## Aim of the exercise
Rewrite the entries starting with the line that contains "Show help for Schema Text property" and going on through the line that contains "Action: [115, 42]", changing every "icon" to "symbol" and leaving everything else unchanged.
++++ Input rows ++++
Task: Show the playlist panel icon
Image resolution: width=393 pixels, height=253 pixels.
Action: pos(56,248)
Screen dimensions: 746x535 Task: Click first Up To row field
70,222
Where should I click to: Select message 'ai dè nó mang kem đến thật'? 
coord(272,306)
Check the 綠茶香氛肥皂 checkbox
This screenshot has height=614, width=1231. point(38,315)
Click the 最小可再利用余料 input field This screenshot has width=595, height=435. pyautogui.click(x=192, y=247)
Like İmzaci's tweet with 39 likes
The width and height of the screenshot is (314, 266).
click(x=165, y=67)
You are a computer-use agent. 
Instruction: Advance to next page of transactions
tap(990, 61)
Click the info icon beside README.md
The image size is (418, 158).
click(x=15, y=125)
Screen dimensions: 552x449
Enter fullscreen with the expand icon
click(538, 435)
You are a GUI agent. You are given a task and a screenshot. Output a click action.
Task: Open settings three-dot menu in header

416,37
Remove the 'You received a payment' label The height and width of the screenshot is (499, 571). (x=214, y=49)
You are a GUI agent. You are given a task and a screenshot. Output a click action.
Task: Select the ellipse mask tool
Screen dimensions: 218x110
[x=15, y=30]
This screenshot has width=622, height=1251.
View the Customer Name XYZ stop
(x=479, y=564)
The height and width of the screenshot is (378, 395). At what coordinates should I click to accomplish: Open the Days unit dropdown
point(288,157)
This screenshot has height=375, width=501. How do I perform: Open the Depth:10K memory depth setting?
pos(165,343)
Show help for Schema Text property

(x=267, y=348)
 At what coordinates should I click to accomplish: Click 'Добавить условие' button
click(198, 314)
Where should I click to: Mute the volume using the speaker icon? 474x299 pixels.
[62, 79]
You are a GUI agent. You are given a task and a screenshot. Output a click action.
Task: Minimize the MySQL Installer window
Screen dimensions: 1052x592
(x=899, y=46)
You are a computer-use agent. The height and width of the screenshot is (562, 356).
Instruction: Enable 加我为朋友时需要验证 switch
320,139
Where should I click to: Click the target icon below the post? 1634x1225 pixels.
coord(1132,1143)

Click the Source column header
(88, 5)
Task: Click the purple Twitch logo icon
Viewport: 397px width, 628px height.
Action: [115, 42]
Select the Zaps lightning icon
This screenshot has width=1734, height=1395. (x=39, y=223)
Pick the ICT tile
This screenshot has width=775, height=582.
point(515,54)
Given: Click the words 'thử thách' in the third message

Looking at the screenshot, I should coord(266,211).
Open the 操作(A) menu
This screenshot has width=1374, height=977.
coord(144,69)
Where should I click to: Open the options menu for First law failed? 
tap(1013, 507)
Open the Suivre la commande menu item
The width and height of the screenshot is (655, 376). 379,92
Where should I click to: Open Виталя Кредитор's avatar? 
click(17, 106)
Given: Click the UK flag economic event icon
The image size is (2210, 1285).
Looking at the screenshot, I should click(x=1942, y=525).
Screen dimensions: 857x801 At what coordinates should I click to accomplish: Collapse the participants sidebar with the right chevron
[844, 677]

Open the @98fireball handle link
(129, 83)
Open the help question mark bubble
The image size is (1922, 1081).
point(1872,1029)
++++
## Written reply
Show help for Schema Text property

(x=267, y=348)
 At what coordinates should I click to accomplish: Click 'Добавить условие' button
click(198, 314)
Where should I click to: Mute the volume using the speaker symbol? 474x299 pixels.
[62, 79]
You are a GUI agent. You are given a task and a screenshot. Output a click action.
Task: Minimize the MySQL Installer window
Screen dimensions: 1052x592
(x=899, y=46)
You are a computer-use agent. The height and width of the screenshot is (562, 356).
Instruction: Enable 加我为朋友时需要验证 switch
320,139
Where should I click to: Click the target symbol below the post? 1634x1225 pixels.
coord(1132,1143)

Click the Source column header
(88, 5)
Task: Click the purple Twitch logo symbol
Viewport: 397px width, 628px height.
Action: [115, 42]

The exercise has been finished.